Erstmals urkundlich erwähnt wurde der Sichartshof im 15. Jahrhundert unter dem Namen „Sighartshof“. Begründer war Peter Sighart, ein Mitglied der vogtländischen Ritterschaft, dem das Fürstentum Kulmbach den Grund zu Lehen gab. Im Laufe der Jahrhunderte wechselte der Besitz mehrfach, zuletzt ging das Anwesen im 18. Jahrhundert an die Herren von Schedlin über. Zu dieser Zeit bestanden auf dem Gelände mehrere Wohn- und Wirtschaftsgebäude, darunter ein großer Hof, eine Schäferei sowie eine Wasenmeisterei. Das Rittergut übte zudem Grundherrschaft in mehreren umliegenden Ortschaften aus.
Im Zuge des Gemeindeedikts Anfang des 19. Jahrhunderts wurde Sichartshof dem Steuerdistrikt Uehlfeld und später der Ruralgemeinde Mailach zugeordnet. Das Gut wurde 1856 versteigert und in mehrere Teile aufgeteilt. Die meisten Gebäude wurden danach abgerissen, wobei ein sogenanntes Fallhaus offenbar bis ins 20. Jahrhundert bewohnt blieb. Religiös gehörte der Ort der evangelisch-lutherischen Konfession an und stand unter der Pfarrhoheit von St. Jakob in Uehlfeld.

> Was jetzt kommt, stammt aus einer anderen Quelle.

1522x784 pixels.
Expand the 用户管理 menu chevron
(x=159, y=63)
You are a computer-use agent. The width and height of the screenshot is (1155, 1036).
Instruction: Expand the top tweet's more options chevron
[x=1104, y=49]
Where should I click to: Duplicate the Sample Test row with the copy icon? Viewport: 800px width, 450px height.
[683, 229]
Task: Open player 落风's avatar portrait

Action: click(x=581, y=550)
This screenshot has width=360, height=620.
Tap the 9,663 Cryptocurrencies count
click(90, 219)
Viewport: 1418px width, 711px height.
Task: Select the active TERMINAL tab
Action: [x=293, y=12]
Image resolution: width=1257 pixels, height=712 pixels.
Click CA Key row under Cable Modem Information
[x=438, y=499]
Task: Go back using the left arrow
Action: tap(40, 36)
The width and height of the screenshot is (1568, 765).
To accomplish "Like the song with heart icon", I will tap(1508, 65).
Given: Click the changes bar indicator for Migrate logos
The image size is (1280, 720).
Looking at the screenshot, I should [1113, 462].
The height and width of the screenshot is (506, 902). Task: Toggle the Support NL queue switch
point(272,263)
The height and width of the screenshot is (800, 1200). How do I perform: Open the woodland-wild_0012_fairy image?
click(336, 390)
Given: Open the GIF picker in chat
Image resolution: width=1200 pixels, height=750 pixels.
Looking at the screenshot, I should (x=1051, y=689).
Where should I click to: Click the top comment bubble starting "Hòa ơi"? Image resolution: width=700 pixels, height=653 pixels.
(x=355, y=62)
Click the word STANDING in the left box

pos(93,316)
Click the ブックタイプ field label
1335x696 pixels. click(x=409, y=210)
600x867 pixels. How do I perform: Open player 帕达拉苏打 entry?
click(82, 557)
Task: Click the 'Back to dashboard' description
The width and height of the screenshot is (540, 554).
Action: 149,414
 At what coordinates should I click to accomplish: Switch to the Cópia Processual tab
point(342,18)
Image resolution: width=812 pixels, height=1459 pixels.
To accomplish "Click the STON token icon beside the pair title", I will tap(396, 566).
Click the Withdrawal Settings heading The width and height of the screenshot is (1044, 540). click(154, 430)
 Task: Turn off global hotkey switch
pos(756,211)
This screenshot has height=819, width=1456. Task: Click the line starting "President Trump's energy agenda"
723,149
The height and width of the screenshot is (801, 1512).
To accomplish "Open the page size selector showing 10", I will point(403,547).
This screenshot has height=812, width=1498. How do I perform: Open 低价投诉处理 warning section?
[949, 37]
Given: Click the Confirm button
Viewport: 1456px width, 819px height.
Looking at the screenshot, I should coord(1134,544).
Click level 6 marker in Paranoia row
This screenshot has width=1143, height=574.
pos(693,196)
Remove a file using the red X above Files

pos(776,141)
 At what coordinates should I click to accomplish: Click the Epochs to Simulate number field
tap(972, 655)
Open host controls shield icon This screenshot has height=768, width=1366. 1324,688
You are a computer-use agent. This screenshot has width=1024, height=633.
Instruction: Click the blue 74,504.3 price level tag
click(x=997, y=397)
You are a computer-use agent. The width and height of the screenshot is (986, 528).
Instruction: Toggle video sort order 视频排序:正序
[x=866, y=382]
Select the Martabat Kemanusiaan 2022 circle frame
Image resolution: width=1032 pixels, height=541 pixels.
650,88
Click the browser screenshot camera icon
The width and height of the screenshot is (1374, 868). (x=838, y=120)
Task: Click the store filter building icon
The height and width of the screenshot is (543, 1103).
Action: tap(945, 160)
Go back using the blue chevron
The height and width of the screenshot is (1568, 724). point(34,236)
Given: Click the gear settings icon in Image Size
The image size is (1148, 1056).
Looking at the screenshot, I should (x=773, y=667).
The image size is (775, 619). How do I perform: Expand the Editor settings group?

Heute ist vom ehemaligen Siedlungskern kaum noch etwas erhalten. Dennoch zieht der Ort Besucher durch seine ruhige, schattige Lage an, die sich besonders für eine Pause beim Wandern oder Radfahren eignet. Eine Sitzgelegenheit mit Unterstand bietet Platz für mehrere Personen. Ein Brunnen vor Ort kann jedoch nicht zur Wassergewinnung genutzt werden, was bei einigen Gästen Unverständnis auslöst. Dennoch wird der Ort als ruhiges und idyllisches Ausflugsziel wahrgenommen.
Der Sichartshof steht exemplarisch für die Geschichte vieler fränkischer Wüstungen, die im Zuge wirtschaftlicher und politischer Veränderungen aufgegeben wurden. Seine Erwähnung in historischen Werken wie dem „Geographisches Statistisch-Topographisches Lexikon von Franken“ sowie in regionalgeschichtlichen Darstellungen unterstreicht seine Bedeutung für die Orts- und Sozialgeschichte des Landkreises Erlangen-Höchstadt.